OSIMO Sulla sedia, la foto di Tommaso. Attorno, le rose bianche, i palloncini azzurri, bianchi e rosa, e un lenzuolo appeso con una scritta semplice “Ciao Tommy”. Nel cortile dell’istituto tecnico Corridoni , ieri mattina, centinaia di studenti vestiti di nero si sono stretti in cerchio per ricordare il loro compagno, Tommaso Bruciaferri, morto a soli 14 anni in un tragico incidente in moto, una enduro, proprio lungo il tragitto verso la scuola.

L’omaggio

L’istituto si è riempito di un silenzio intenso, spezzato solo dalle note di Destri di Gazzelle, scelte dai compagni come colonna sonora di un addio che nessuno avrebbe voluto vivere. Un po’ prima, al piazzale San Carlo, un gruppo ristretto di amici aveva fatto risuonare il rombo delle proprie moto: un saluto nel segno di quella passione che li accomunava e che ogni giorno faceva vibrare Tommaso di energia. Poi i motori si sono spenti, e tutti insieme, in silenzio, sono entrati a scuola.

Il sostegno

Nel cortile, ad attenderli, il circle time guidato da don Paolo Volpe: un momento di ascolto, di riflessione, di condivisione.
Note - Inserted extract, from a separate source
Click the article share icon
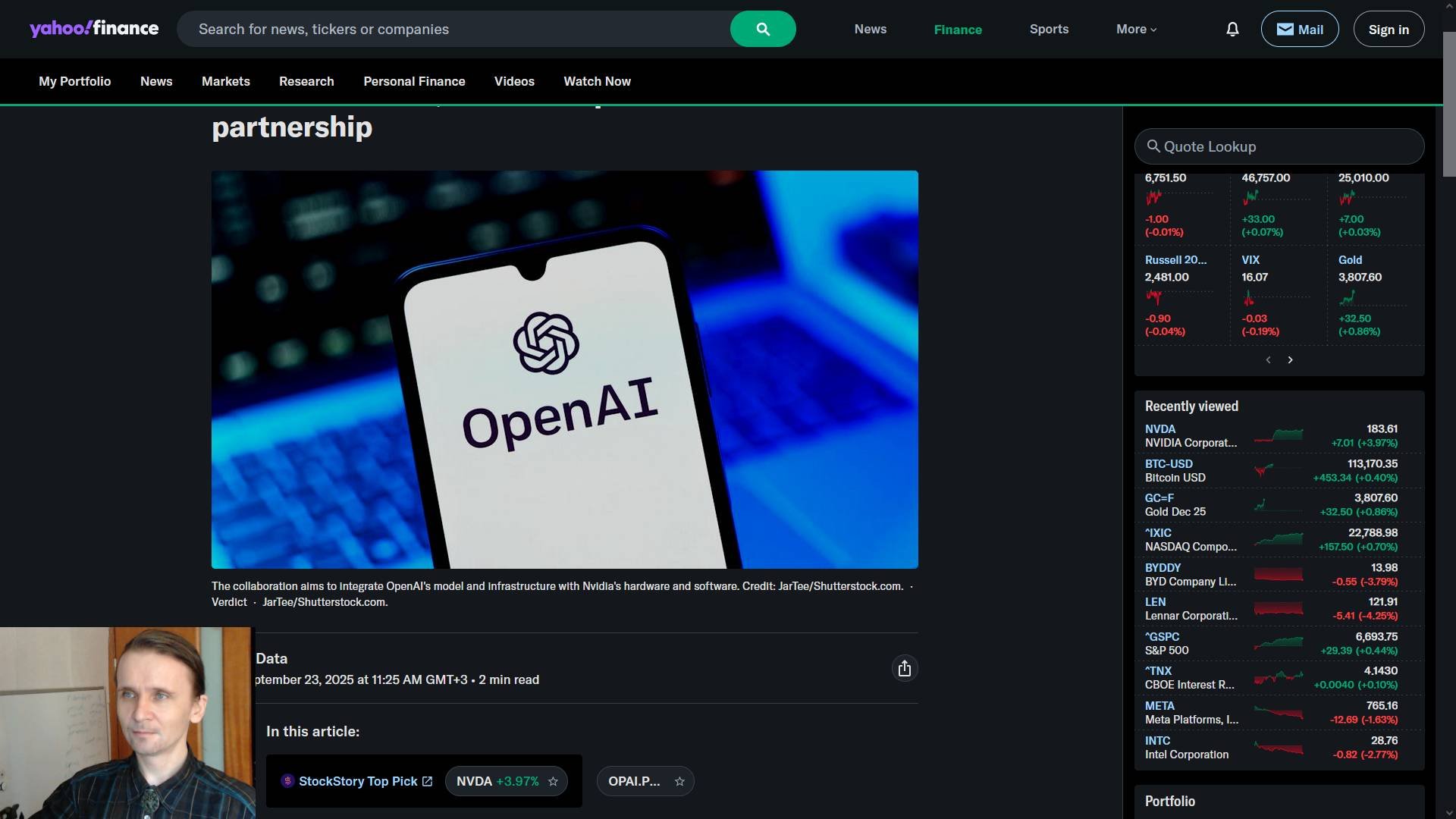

Venerdì mattina, al Corridoni Campana, la notizia della sua scomparsa era arrivata come una doccia gelida, a spegnere le ultime speranze che lo vedevano ancora ricoverato a Torrette, pur in condizioni gravissime. Le aule si erano improvvisamente zittite, come se il tempo si fosse fermato. «Ieri – ha raccontato la dirigente Milena Brandoni – i ragazzi sono stati eccezionali, commoventi. Sono loro ad insegnarci qualcosa». E in effetti, sono stati proprio gli studenti a dare il tono della giornata: nel cortile, nei corridoi, nelle classi dove hanno appeso cartelloni e pensieri per lui. “Ovunque tu sia, qui manchi”, “Tutto quello che non potrai più fare lo faremo noi per te”, “Ti vogliamo bene, sempre”.

Il cerchio è rimasto stretto a lungo, mentre i compagni di Tommaso leggevano le loro lettere d’addio. Nel pomeriggio, i social si sono riempiti di messaggi, foto e parole d’affetto: amici, insegnanti, ex compagni, genitori. Un’onda di ricordi che da Osimo è arrivata fino ad Ancona, dove Tommaso aveva vissuto con la mamma Supy, il papà Alessandro e la sorellina Victoria e aveva frequentato le scuole elementari e medie. «Solo l’amore – ha concluso la dirigente – può dare un piccolo sollievo a un dolore così straziante. E oggi i nostri ragazzi lo hanno dimostrato con la loro profondità e la loro sensibilità».